Wie te maken krijgt met racisme van de straat, die wordt vaak ook nog eens geconfronteerd met racisme van de staat, met institutioneel racisme. Wie de racistische agressie van witte buurtgenoten probeert te stoppen door aangifte te doen bij de politie, die stapt in een moeras van laksheid en traagheid. Of nog erger: men houdt de witte daders de hand boven het hoofd en laat hen onbekommerd hun gang gaan. Sandra Moti kan erover meepraten, zo blijkt uit een gesprek met haar.
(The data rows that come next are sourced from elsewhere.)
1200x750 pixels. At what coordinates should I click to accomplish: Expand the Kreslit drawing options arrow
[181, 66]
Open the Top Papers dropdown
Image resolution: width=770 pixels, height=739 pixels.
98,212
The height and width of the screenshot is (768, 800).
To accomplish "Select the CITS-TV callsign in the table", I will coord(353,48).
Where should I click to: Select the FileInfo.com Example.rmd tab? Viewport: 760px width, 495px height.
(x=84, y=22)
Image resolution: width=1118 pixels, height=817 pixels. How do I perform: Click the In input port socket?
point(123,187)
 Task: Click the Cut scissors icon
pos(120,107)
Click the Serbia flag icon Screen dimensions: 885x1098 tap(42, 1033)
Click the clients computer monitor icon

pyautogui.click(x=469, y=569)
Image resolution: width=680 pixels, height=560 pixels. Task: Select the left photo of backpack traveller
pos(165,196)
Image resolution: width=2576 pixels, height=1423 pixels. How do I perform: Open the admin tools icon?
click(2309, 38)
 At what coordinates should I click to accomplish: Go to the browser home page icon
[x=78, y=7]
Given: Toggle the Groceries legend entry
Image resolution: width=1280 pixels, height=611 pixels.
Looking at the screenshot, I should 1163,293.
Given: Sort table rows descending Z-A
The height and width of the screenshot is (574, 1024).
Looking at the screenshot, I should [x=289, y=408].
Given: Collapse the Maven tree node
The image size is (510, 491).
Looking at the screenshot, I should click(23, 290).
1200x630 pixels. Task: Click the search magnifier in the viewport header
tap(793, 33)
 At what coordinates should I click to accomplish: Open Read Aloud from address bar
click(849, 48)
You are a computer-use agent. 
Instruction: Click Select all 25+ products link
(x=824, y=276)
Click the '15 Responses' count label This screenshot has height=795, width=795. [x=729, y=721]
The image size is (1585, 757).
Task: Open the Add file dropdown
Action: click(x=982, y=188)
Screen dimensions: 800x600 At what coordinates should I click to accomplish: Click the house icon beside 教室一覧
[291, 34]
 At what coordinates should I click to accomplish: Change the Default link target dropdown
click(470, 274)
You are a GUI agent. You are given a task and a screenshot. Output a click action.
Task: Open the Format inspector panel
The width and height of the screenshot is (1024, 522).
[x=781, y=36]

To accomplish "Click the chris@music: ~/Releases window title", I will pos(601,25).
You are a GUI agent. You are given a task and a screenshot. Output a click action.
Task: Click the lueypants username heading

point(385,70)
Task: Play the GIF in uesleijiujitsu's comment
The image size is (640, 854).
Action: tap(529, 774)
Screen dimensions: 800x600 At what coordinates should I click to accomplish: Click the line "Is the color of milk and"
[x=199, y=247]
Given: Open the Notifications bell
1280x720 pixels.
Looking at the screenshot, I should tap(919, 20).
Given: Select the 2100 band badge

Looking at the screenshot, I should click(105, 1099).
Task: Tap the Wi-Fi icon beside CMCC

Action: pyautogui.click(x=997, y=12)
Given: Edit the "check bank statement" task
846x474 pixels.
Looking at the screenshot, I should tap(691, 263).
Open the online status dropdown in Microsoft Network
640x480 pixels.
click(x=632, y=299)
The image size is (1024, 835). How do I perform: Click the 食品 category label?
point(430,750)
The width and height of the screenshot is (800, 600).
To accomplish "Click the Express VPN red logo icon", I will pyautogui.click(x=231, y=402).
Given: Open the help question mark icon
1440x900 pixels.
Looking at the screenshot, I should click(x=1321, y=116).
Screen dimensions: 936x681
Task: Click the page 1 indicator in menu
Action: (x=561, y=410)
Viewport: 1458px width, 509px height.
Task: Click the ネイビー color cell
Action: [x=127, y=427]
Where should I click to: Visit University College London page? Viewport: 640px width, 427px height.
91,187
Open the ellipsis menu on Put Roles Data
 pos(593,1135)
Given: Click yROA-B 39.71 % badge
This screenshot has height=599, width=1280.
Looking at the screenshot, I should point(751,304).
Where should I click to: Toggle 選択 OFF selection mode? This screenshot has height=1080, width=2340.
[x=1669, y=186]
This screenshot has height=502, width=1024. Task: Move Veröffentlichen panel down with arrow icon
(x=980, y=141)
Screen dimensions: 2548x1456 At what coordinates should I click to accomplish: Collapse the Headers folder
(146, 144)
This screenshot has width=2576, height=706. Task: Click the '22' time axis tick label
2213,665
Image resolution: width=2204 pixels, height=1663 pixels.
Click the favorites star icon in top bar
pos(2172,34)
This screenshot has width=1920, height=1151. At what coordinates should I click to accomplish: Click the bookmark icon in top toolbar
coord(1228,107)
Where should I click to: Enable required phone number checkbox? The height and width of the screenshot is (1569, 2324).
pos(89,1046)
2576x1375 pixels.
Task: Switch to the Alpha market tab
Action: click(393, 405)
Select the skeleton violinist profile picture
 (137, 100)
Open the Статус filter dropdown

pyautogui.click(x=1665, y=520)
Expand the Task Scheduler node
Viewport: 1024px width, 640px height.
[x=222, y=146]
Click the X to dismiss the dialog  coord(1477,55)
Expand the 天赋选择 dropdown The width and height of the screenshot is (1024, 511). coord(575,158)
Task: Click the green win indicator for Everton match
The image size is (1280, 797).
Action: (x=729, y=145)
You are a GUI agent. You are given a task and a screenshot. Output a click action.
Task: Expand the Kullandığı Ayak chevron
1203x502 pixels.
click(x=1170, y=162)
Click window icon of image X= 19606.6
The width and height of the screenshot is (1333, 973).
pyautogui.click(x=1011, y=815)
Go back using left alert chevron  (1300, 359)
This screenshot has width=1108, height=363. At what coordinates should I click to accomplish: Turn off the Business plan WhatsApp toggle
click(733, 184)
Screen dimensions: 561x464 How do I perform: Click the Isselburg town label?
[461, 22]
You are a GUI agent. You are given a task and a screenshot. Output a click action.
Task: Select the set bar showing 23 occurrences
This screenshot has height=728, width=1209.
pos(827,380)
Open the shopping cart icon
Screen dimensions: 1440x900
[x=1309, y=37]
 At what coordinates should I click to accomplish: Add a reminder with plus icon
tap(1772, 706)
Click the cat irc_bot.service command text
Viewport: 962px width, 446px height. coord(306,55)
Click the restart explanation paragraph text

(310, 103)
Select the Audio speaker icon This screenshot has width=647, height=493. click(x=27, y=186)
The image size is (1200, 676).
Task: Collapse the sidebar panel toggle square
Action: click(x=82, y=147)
Moti is een zwarte alleenstaande ouder met een peuter van twee jaar. Ruim een jaar geleden verhuisde ze naar de Nijmeegse wijk Kolping, waar overwegend witte mensen wonen. Daarvoor had ze ongeveer vijftien jaar lang in de omgeving van deze wijk gewoond. Kolping is een pas gerenoveerde buurt die in de loop der jaren de reputatie had opgebouwd van een probleemwijk waar je maar beter niet kunt zijn. Volgens Moti is het de bedoeling dat de wijk na de renovatie een gemengder karakter moet gaan krijgen, met meer niet-witte bewoners. Misschien in de hoop dat het imago van probleemwijk dan vanzelf gaat afslijten. “De huizen zijn weliswaar gerenoveerd, maar niet luxueuzer gemaakt”, legt Moti uit. “Rijkere mensen zouden hier nooit willen wonen. Wel heeft de gemeente vluchtelingen in deze wijk geplaatst.”

Getreiter

Op de plek waar Moti eerder woonde, had ze nooit problemen met buurtgenoten. Dat is sinds haar komst naar Kolping enorm veranderd. “Toen ik hier pas kwam wonen, kreeg ik te maken met witte kinderen die bij mij belletje gingen trekken”, vertelt ze. “Ik heb hen er vaak op gewezen dat ze dat niet moesten doen. Mijn zoontje heeft namelijk chronisch last van oorontstekingen en slaapt daardoor slecht. Hij heeft zijn rust hard nodig, ook overdag, maar door het belletje trekken wordt hij steeds wakker. Ik heb mijn buurtgenoten, zowel kinderen als ouders, gevraagd om begrip te hebben voor dit probleem. Maar ze wilden niet luisteren. Ze zeiden dat ik niet moest ‘zeiken’. Ik werd bedreigd met opmerkingen als ‘Ik ga je helemaal in elkaar slaan’ en ‘Ik ga je pakken’. Toen ik er op bleef aandringen dat het getreiter moest stoppen, lieten ze me weten: ‘Jij hebt er zelf voor gekozen om in onze wijk te komen wonen. Dus wen er maar aan dat je getreiterd zult worden.’ De boodschap was duidelijk: als zwarte vrouw was ik niet welkom in ‘hun’ witte wijk.”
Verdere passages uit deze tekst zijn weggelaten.